**What is required:**
Which lines in the records below contain the word "Open"? Copy each of them.

───── Records to process ─────

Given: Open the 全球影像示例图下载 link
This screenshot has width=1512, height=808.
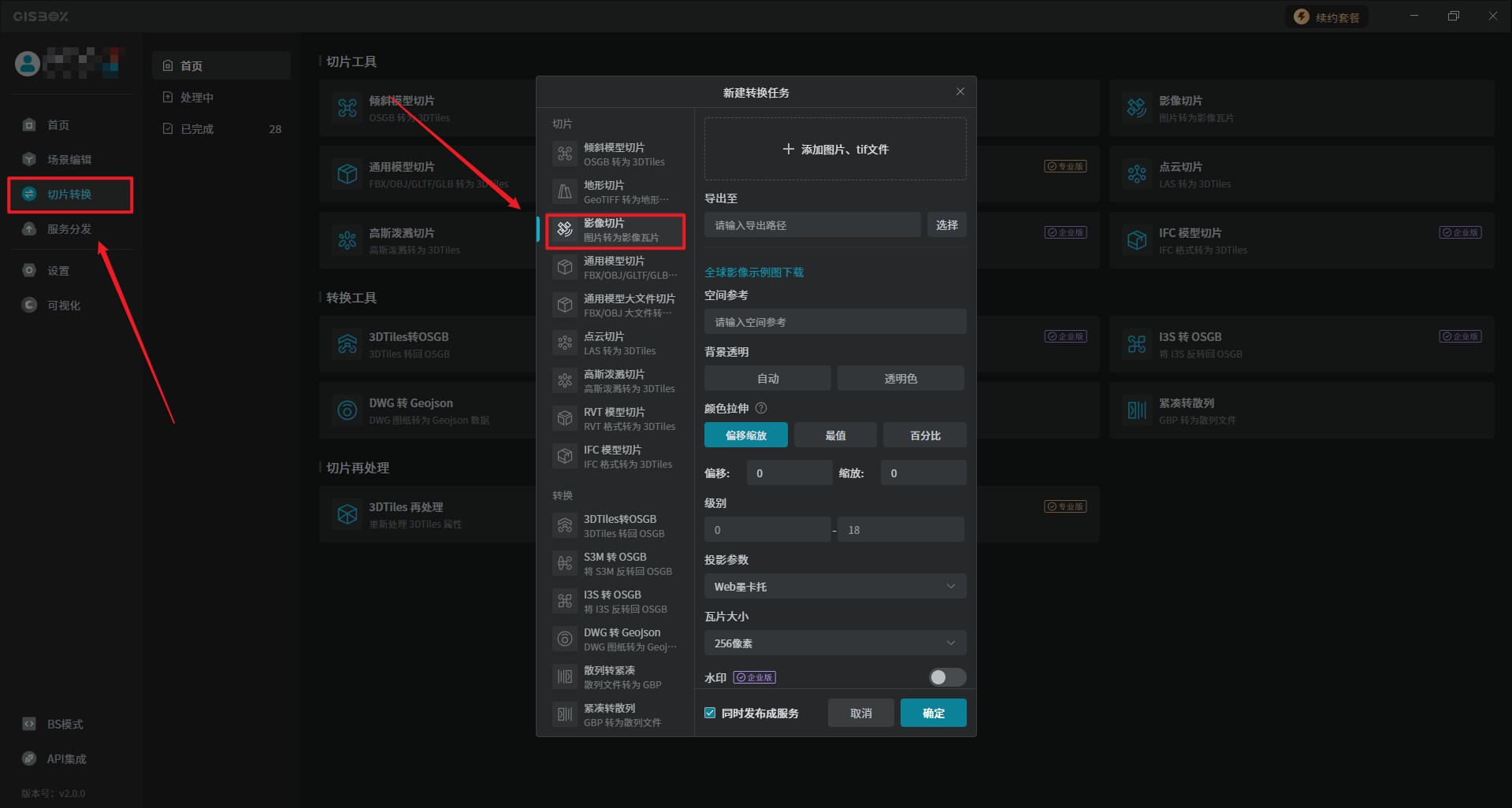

─────
───── Records to process ─────

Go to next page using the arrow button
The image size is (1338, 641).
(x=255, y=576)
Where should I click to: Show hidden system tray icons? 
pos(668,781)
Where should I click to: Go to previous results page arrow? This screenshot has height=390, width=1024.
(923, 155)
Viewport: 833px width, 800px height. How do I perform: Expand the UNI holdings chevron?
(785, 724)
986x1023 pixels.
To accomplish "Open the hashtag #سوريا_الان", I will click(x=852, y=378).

─────

**Expected answer:**
Given: Open the 全球影像示例图下载 link
To accomplish "Open the hashtag #سوريا_الان", I will click(x=852, y=378).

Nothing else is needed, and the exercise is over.